I find that it is not the case of anyone that there was relieving order and respondent no.9 refused to join at Jharkhand. In fact, the respondents did not stop Respondent no.9 from functioning in the State of Bihar. The Health Department did not relieve any medical teachers allocated to Jharkhand cadre. The situation was no better in respect of Jharkhand government in the matter. Though respondent no.9 was not entitled to hold public office in the State of Bihar, still no order can be issued for refund of the salary and emoluments as neither the department relieved him nor stopped taking working from him. There is no allegation that Respondent no.9 had stubbornly clung on to the post despite government directives. Rather the State in its affidavit has tried to defend the appointment of Respondent no.9 on the ground that the authorities of Jharkhand State has refused to accept the allocation of 19 Medical teachers to Jharkhand State. The U.S. Court in the case of Johnson v. Manhattan, reported in (1932) 289 US 479 observed that no writ of quo warranto can be issued for refund of salary from a person who may not have been entitled to an office, but continued so for no fault of his own. 36. Similarly, generally no writ of quo warranto couldt be issued quash acts done by the person though he may not be entitled to hold office. The validity of acts done by the incumbent has to be tested on its own merit.
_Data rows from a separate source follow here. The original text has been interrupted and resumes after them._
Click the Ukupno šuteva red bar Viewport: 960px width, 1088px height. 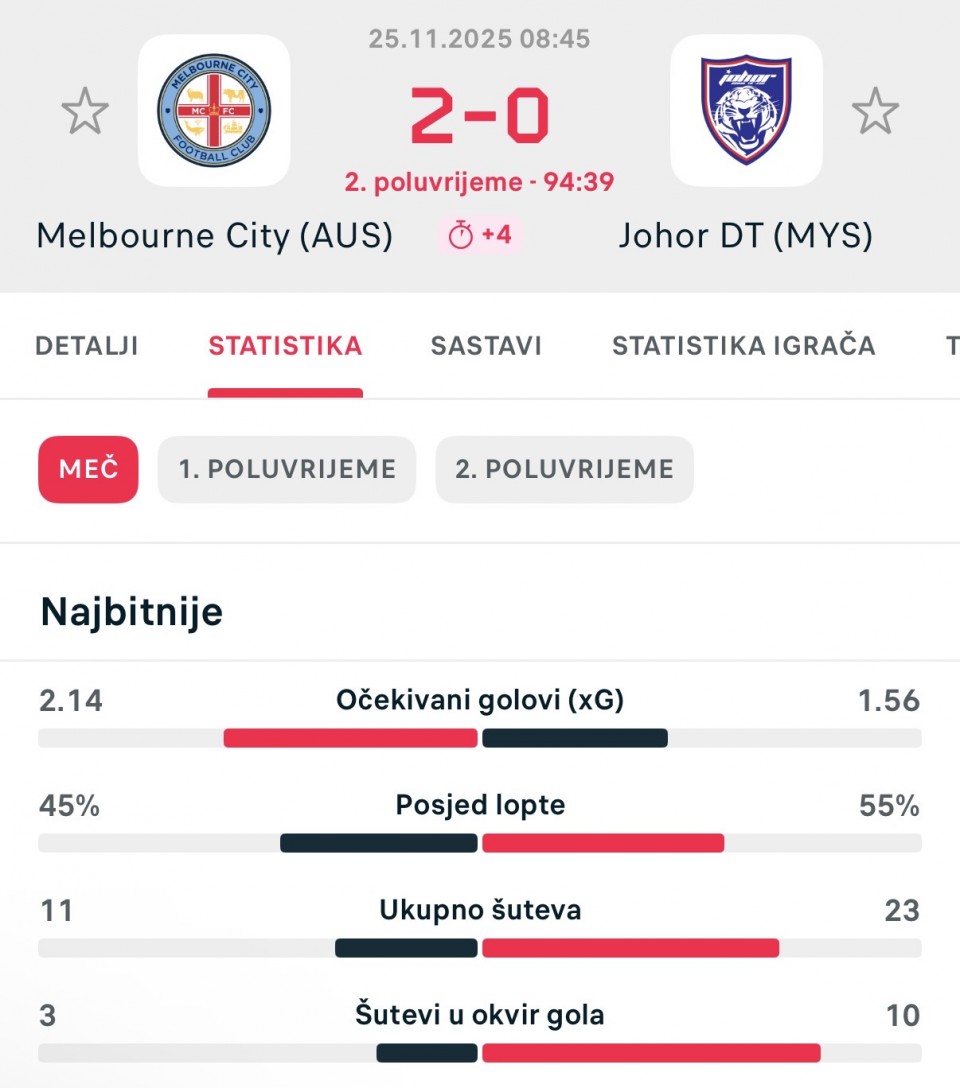[630, 948]
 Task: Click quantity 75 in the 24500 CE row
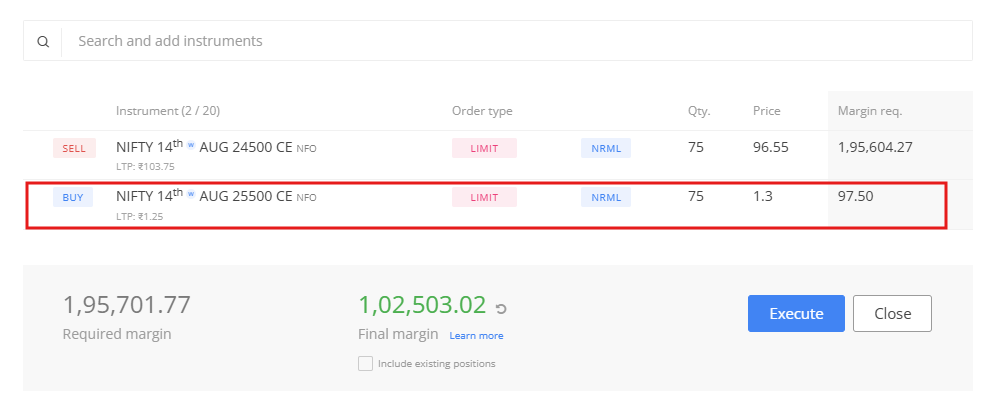(696, 147)
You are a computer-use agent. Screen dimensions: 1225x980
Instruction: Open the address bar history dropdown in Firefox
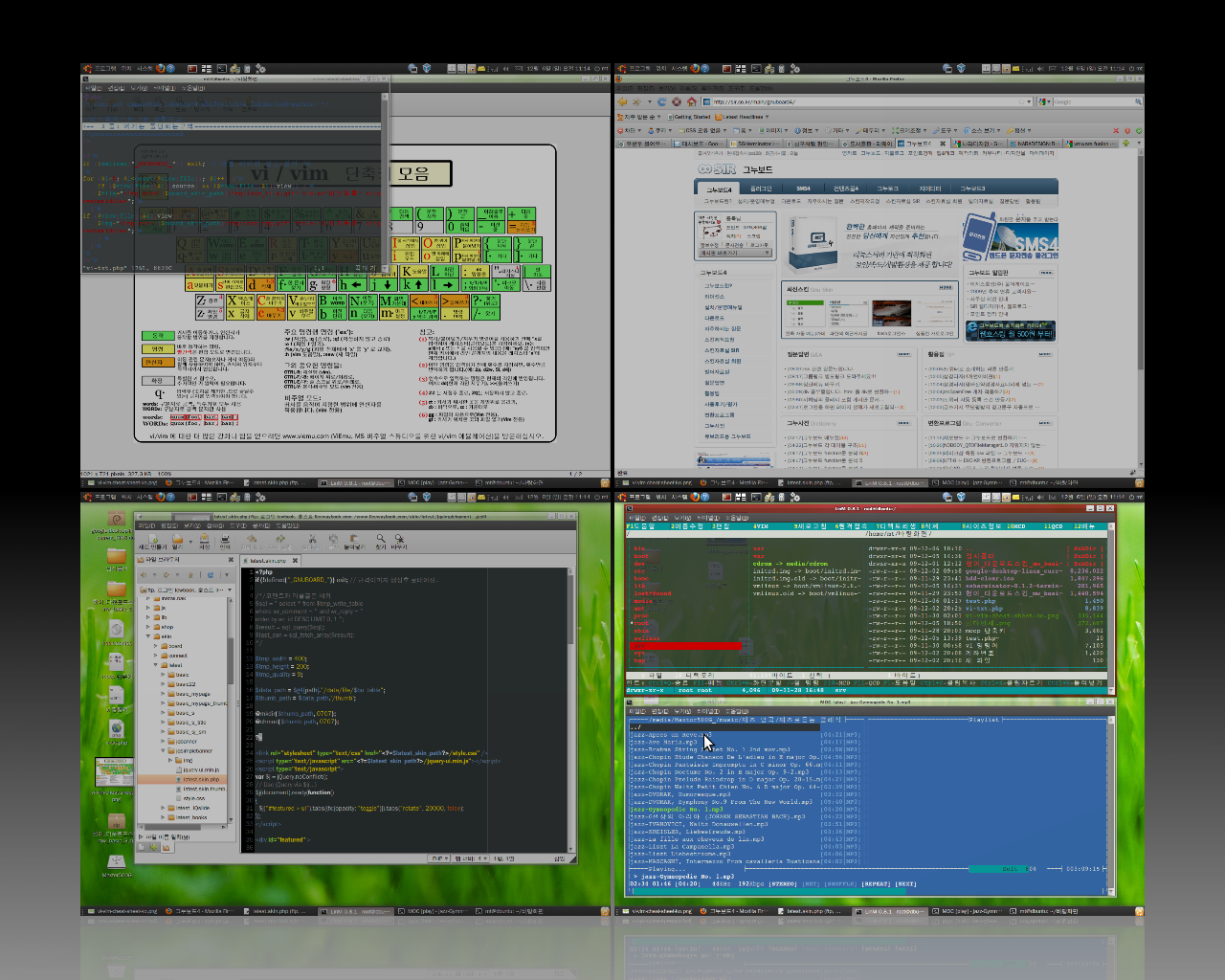[1029, 100]
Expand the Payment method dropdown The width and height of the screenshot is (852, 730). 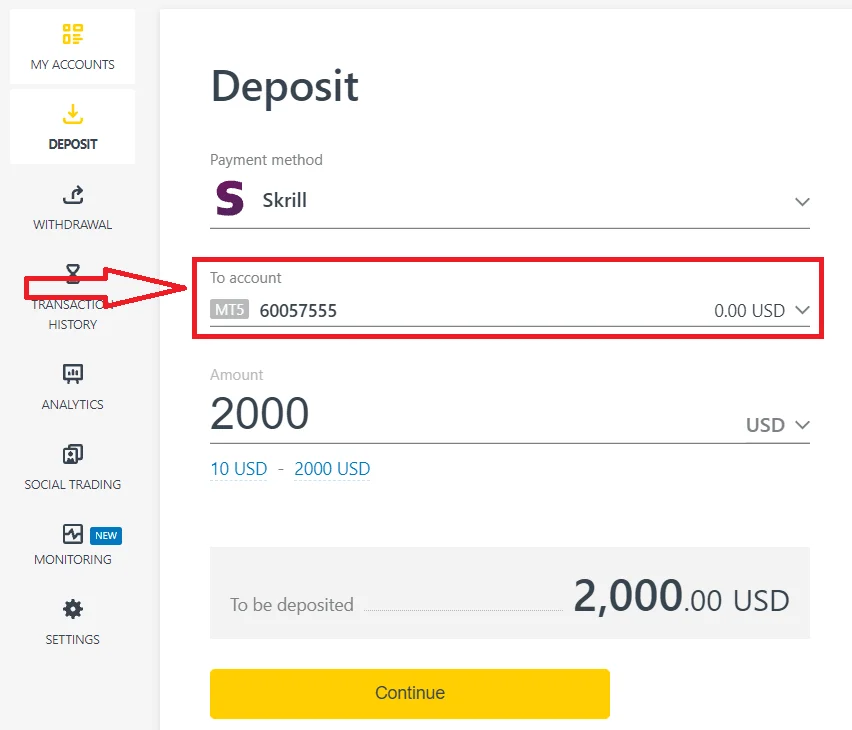click(802, 201)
One may observe that where an office exists under the law, it does not matter how the appointment of the incumbent was made, so far as the validity of the acts are not questioned. 37. Thus I hold that respondent no.9 was not entitled to hold public office in State of Bihar after allocation of Jharkhand cadre. But no effective direction ousting him from office can be issued as he has already retired from the post. The writ application is disposed of in terms of observations in the order. 38. Let a copy of this order be sent to the Chief Secretary and Health Secretary, Government of Bihar.